More young people may choose to study foreign languages to GCSE if they are encouraged to ‘identify’ with languages at school, rather than just learning vocabulary and grammar, new research suggests.
The University of Cambridge study found that pupils who learn about the value of languages, how languages shape personal identity, and their impact on social cohesion, feel much more positive about subjects like French, German and Spanish; compared with those who only learn the speaking and writing skills prescribed by the national curriculum.
Researchers conducted a trial with 270 pupils at four English secondary schools over a full academic year. While all the pupils received traditional language lessons, some also participated in activities which explored the value of multilingualism and its significance in their own communities and lives. Pupils who were exposed to this extended programme showed significantly more belief in their ability to learn a language, and were up to 35% more likely to express positive sentiments about studying languages, by the end of the year.
The researchers argue that encouraging young people to form ‘multilingual identities’ could help to reverse the national crisis in language learning. According to the British Council’s annual Language Trends survey, only 51% of pupils opt to study a foreign language to GCSE: far off the Government’s Ebacc target of 75% of pupils by 2022.
Dr Karen Forbes, from the Faculty of Education, University of Cambridge, said: “Young people in England often wonder why they should study languages given that English is used internationally. The answer they usually get is that it might be useful in the future, which is a pretty unpersuasive argument when you’re 14. We found that if we encourage them to reflect on how languages relate to them personally, they are much more likely to respond positively to language learning. This seems crucial if we want to reverse the decline in these subjects.”
The trial used downloadable materials developed by the University of Cambridge-based ‘We Are Multilingual’ project, which aims to encourage young people both to value multilingualism, and to appreciate that everyone uses more than one ‘language’ in the broadest sense.
Dr Linda Fisher, University Reader in Languages Education, said: “Everyone depends on a repertoire of communication, whether that involves a second language, a particular dialect, non-verbal signs, or something like computer code. Helping young people to realise that is key to showing them that they can ‘do’ languages. Language education needs to be about more than just vocab and verbs.”
The pupils were in Year 9 (ages 13 to 14): the final year of compulsory language education before they choose subjects for GCSE. They were drawn from four very different schools in London and the East of England.
Participants were split into three groups. A control group continued with their regular lessons in French, German or Spanish; while two intervention groups took six, one-hour modules exploring multilingualism over the course of the year. These covered topics such as ‘Why learn languages?’, different types of language and dialect, and the relationship between language, cultural identity and belonging.

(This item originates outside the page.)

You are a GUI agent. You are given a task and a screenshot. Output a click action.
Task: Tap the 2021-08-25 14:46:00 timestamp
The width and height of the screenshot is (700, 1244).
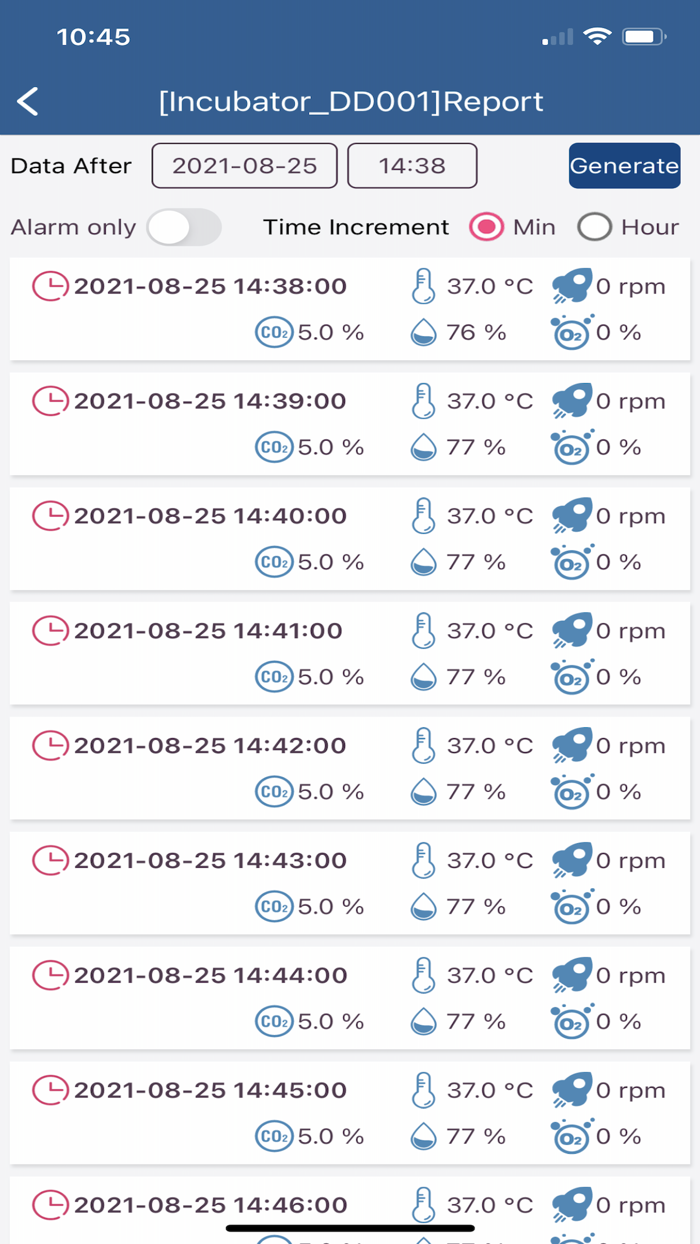point(210,1205)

The two intervention groups engaged with this material at different levels. While a partial intervention group completed follow-up activities designed to reinforce some of the core ideas, the full intervention group examined how the topics affected them personally. For instance, in one exercise, this latter group was asked to investigate what different languages their own classmates knew; in another they compiled photographs showing how different languages were used where they lived.
The researchers used surveys, both before and after the academic year, to measure how far pupils’ attitudes towards language learning changed. For example, pupils were asked to rate how ‘multilingual’ they considered themselves on a scale of 0-100. They were also asked about their beliefs regarding languages, those of their parents and friends, and how competent and confident they felt as language-learners. In addition, pupils were asked to complete the blanks in statements such as: ‘Learning a foreign language is like… because…’

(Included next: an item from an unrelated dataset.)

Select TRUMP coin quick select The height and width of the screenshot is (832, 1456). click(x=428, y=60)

By the end of the trial, those in the partial and full intervention groups consistently responded more positively to statements about the importance of languages than those in the control group. They also showed much more self-belief about their ability to learn languages.
The most significant findings, however, came from the full intervention group. For example, the extent to which pupils in this group self-identified as multilingual rose on average by 11 percentage points over the year, compared with a 2.5-point rise in the partial intervention, and a one-point fall in the control group.
Significantly, pupils in the full intervention expressed much more enthusiasm for learning languages, and took greater pride in the idea of doing so. When asked to complete different statements regarding their feelings about languages, the percentage of positive responses in this group rose between 15% and 35% across the year, compared with much smaller changes in the other groups.
“It seems pretty clear that pupils who are encouraged to think about what languages mean to them personally are more interested in studying them, and see themselves as more multilingual,” Forbes said.
Fisher added: “The evidence suggests that we are missing an opportunity to teach children about languages, as well as how to speak and write them. Integrating that into the curriculum could potentially lead to very positive transformations in pupils’ attitudes towards language learning.”
The research is published in The Language Learning Journal.